The cluster technique builds a mixture of regression models, which are used to fit the geographical shape of historical tropical storm and hurricane tracks (Gaffney et al. 2007). Each component of the mixture model consists of a polynomial regression curve (quadratic in our case) of storm position against time. Finite mixture models enable highly non-Gaussian probability density functions to be expressed as a mixture of a few component probability distribution functions. The model is fit to the data by maximizing the likelihood of the parameters, conditioned on the data. The mixture model easily accommodates tracks of different lengths, contrasting with the K-means method used in other studies (e.g., Harr and Elsberry 1995; E03; Elsner and Liu 2003), and can more readily distinguish tracks based on genesis location. Each track is assigned to one of K different regression models, and each model is described by a set of different parameters, regression coefficients and a noise matrix. Recently, Nakamura et al. (2009) applied a new cluster technique based on the mass moments of the tracks to Atlantic hurricanes. In Nakamura et al. (2009) a comparison of applying the K-means method, the mixture method, and the moments method for 3 clusters of Atlantic hurricanes is shown. The mixture and the mass moments methods lead to very similar cluster separations.

Similar to the K-means method, the number of clusters to be used is not uniquely determined in cluster analysis. As in Camargo et al. (2007b) and Camargo et al. (2008), here we used in-sample log-likelihood values to obtain the optimal choices for the number of clusters. The log likelihood can be interpreted as a goodness-of-fit metric for probabilistic models. Another measure used is the within-cluster spread (difference in latitude and longitude from the mean regression track squared and summed over all tracks in the cluster) for different cluster numbers. As the number of clusters increases, the log-likelihood values increase and the within-cluster spread decreases (Fig. A1). Both curves show diminishing improvement in fit for K ≥ 6, suggesting a reasonable range of choices of cluster number to be between K = 3 and 6, which is very similar to the range obtained for the eastern North Pacific analysis (Camargo et al. 2008). The final selection of the number of clusters, from K = 3–6, was qualitatively based on various factors. One was the relationship between tropical storm and hurricane counts and ENSO and AMM indices, which pointed to three or four clusters as the optimal number to explore those relationships. Another selection factor was based on how well the clusters represented subsamples of storm tracks based on geographic location of cyclogenesis (e.g., tropics versus far eastern Atlantic versus Gulf of Mexico). At least four clusters were necessary to describe the track types that appeared in the subsamples explored. Based on these combined factors, the four-cluster case was chosen as optimal in this work.

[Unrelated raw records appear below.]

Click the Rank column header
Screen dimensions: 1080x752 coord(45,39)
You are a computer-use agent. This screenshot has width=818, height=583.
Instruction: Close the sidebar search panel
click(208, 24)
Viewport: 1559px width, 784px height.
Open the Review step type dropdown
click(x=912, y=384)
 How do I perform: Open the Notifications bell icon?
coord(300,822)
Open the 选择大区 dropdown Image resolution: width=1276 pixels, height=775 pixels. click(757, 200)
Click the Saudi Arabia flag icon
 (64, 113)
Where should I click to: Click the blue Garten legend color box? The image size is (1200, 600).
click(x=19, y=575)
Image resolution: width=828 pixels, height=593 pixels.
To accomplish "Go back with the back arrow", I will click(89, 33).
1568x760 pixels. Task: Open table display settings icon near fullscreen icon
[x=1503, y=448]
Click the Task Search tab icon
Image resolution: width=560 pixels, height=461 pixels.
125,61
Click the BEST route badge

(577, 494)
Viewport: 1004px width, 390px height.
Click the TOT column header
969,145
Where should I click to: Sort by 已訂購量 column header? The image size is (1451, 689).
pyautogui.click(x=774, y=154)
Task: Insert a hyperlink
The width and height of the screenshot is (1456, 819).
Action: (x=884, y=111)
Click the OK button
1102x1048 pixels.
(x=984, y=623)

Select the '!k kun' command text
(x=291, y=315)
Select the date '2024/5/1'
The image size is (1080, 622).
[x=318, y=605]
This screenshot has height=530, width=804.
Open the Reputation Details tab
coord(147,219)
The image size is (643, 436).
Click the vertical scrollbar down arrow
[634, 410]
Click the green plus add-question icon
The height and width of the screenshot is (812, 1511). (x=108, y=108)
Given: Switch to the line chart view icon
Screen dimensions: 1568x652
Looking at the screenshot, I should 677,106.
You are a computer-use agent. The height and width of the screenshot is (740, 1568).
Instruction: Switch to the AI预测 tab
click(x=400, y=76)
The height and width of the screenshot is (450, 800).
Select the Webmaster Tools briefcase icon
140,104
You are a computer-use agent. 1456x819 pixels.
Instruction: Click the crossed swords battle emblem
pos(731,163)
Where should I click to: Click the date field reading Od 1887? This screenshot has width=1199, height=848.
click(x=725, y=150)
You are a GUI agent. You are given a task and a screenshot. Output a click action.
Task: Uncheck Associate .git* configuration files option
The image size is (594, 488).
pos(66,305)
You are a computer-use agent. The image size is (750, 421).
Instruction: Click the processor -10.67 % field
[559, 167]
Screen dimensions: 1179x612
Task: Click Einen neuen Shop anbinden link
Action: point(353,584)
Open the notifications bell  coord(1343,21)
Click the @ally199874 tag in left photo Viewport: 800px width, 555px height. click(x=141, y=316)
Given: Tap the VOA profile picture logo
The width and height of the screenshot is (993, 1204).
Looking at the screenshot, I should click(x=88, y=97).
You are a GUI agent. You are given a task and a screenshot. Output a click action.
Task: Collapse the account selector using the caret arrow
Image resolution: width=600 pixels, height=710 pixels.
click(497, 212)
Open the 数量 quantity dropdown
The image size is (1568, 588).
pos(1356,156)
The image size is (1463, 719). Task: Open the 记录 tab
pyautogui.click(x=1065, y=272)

Similar to Camargo et al. (2008), the stability of the cluster coefficients were examined using a bootstrap method. We performed 100 integrations of the clustering algorithm using subsamples with 50% of the tracks, drawn at random without replacement. The coefficients of the reference run are always within the interquartile of the distribution and in many cases near the median of the distribution.

Footnotes

Corresponding author address: James Kossin, NOAA/NCDC, 1225 W. Dayton St., CIMSS/University of Wisconsin—Madison, Madison, WI 53706. Email: james.kossin@noaa.gov

1

Duration is defined here as the time period between the first and last instance of tropical storm strength wind (17 m s−1).

2

Here, landfall intensities are linearly interpolated from neighboring 6-hourly HURDAT values and can be significantly weaker than the maximum intensities experienced at the landfall locations. Actual maximum intensities during landfall events also typically occur prior to the center moving onshore, as the maximum winds are located away from the center.

3

The first fully operational polar-orbiting meteorological satellite (TIROS-10) was launched in July 1965. The launch of the second Geostationary Operational Environmental Satellite (GOES-2) in June 1977 marked the beginning of regular operational geostationary satellite observations in the North Atlantic.